SOURCE MATERIAL START
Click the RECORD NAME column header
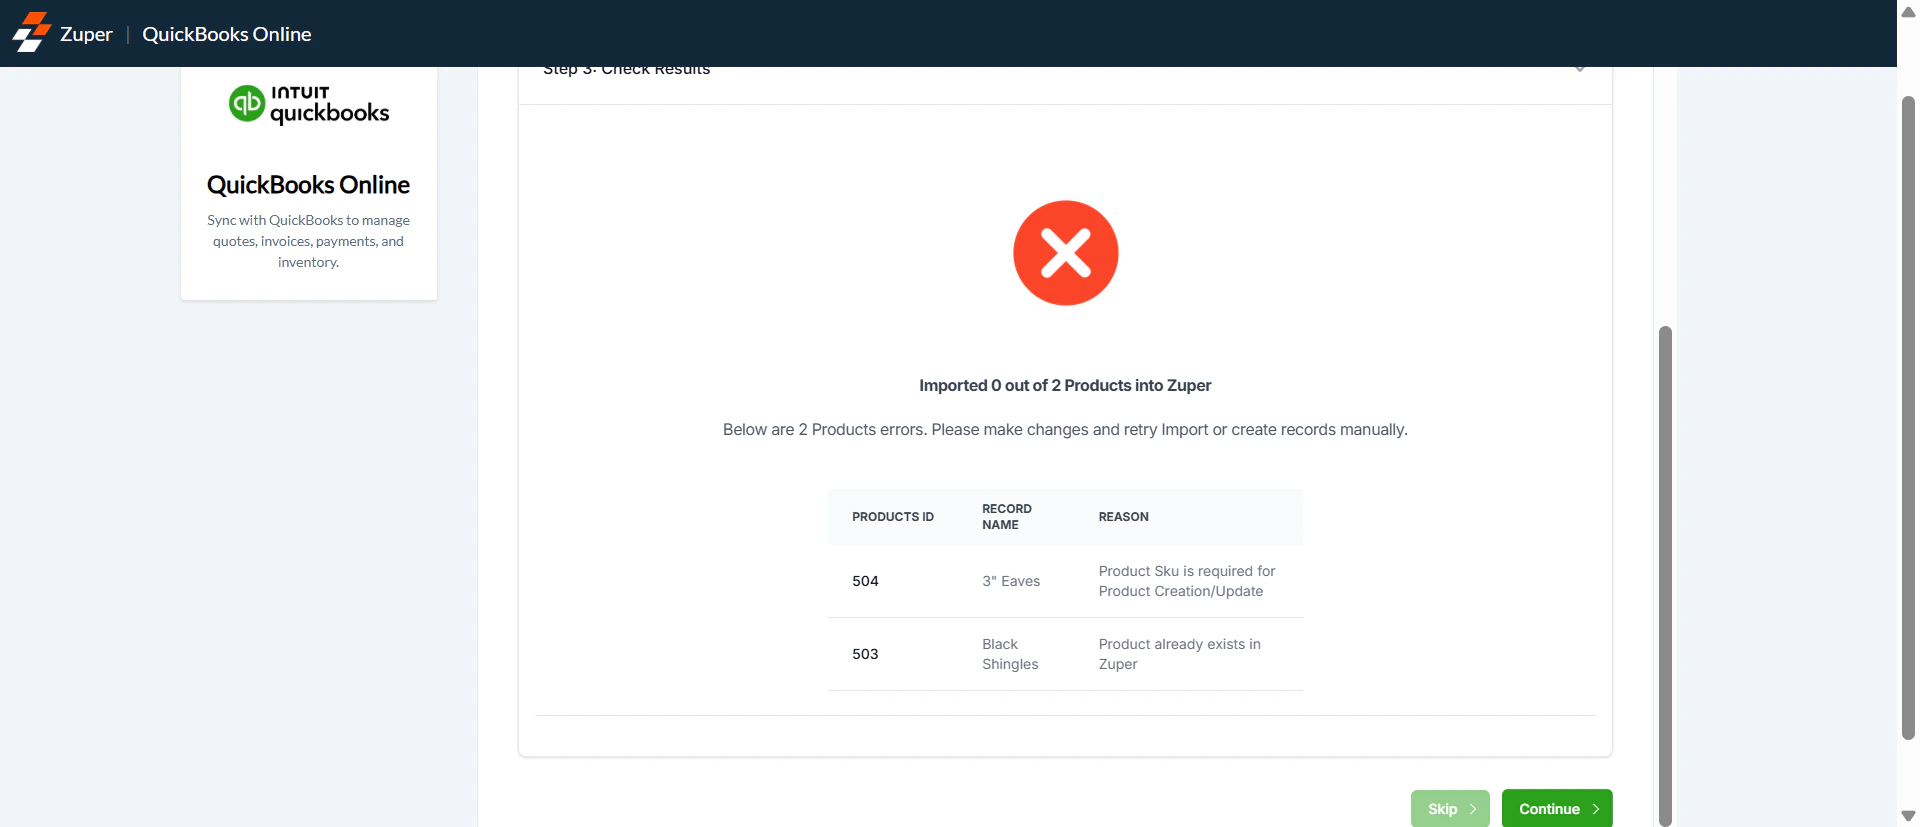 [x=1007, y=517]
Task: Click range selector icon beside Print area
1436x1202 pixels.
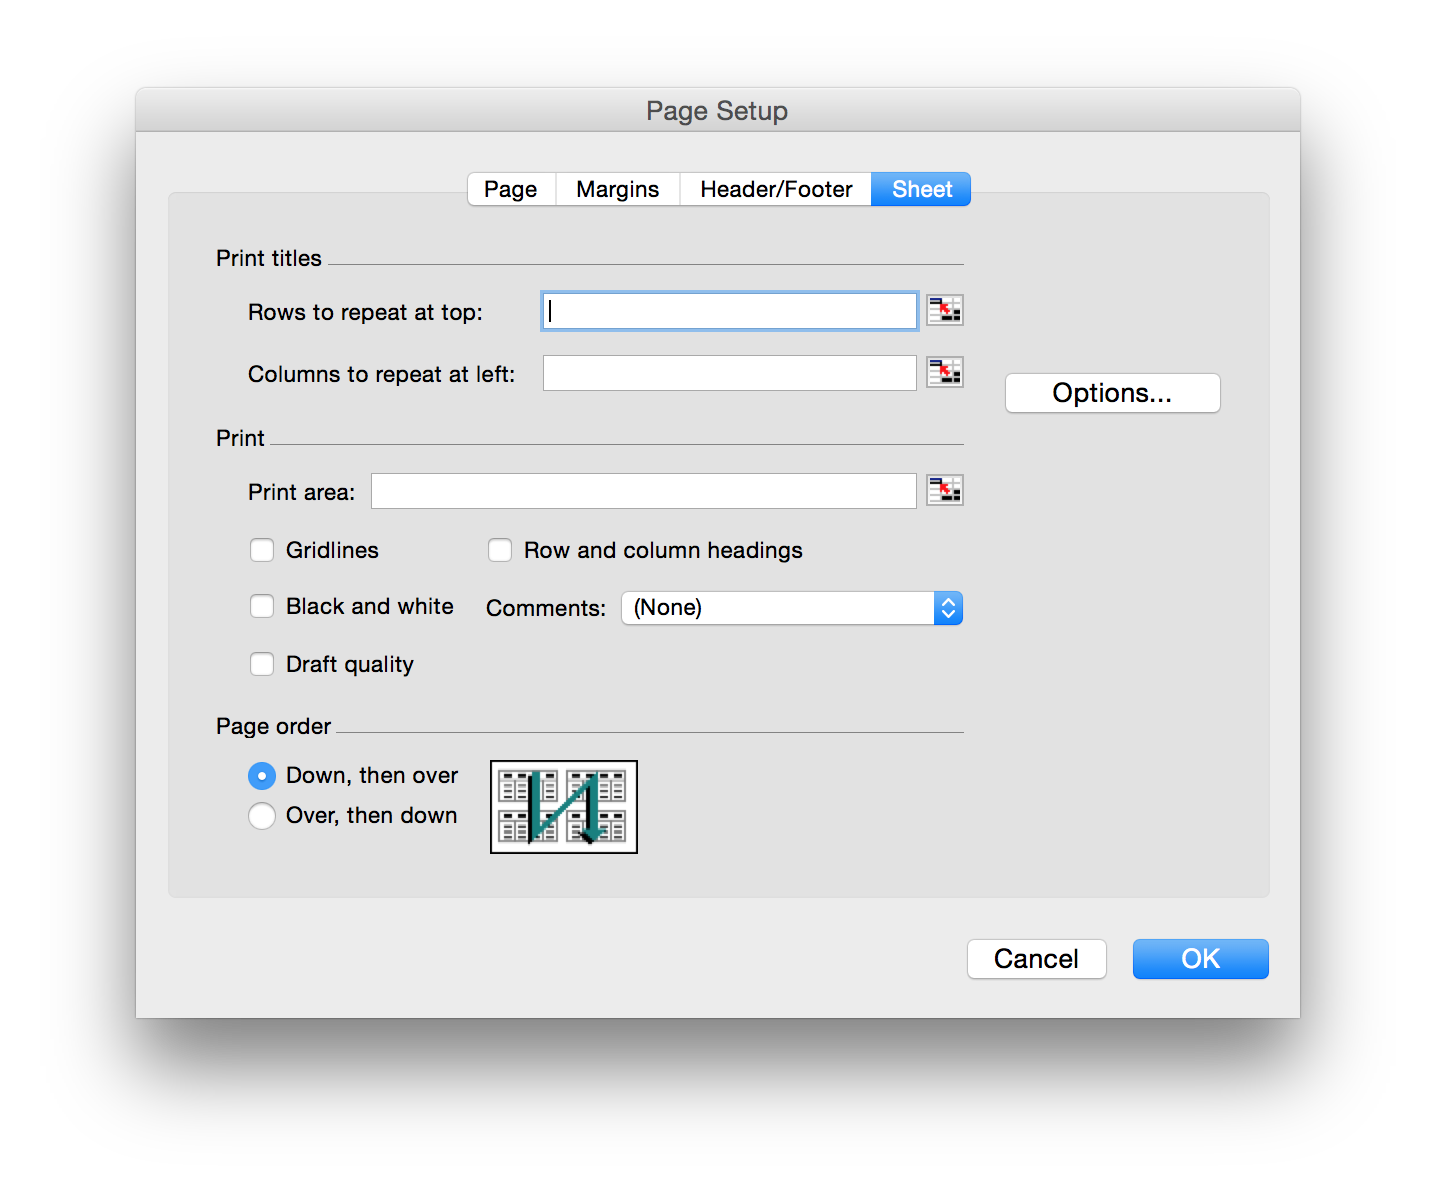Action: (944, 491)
SOURCE MATERIAL END
# AIM OF THE EXERCISE:
Leave the pictures out. Extract exactly the lines running from the one with "Task: Click range" through the last entry, both ends included.

# ANSWER TO THE PROBLEM:
Task: Click range selector icon beside Print area
1436x1202 pixels.
Action: (944, 491)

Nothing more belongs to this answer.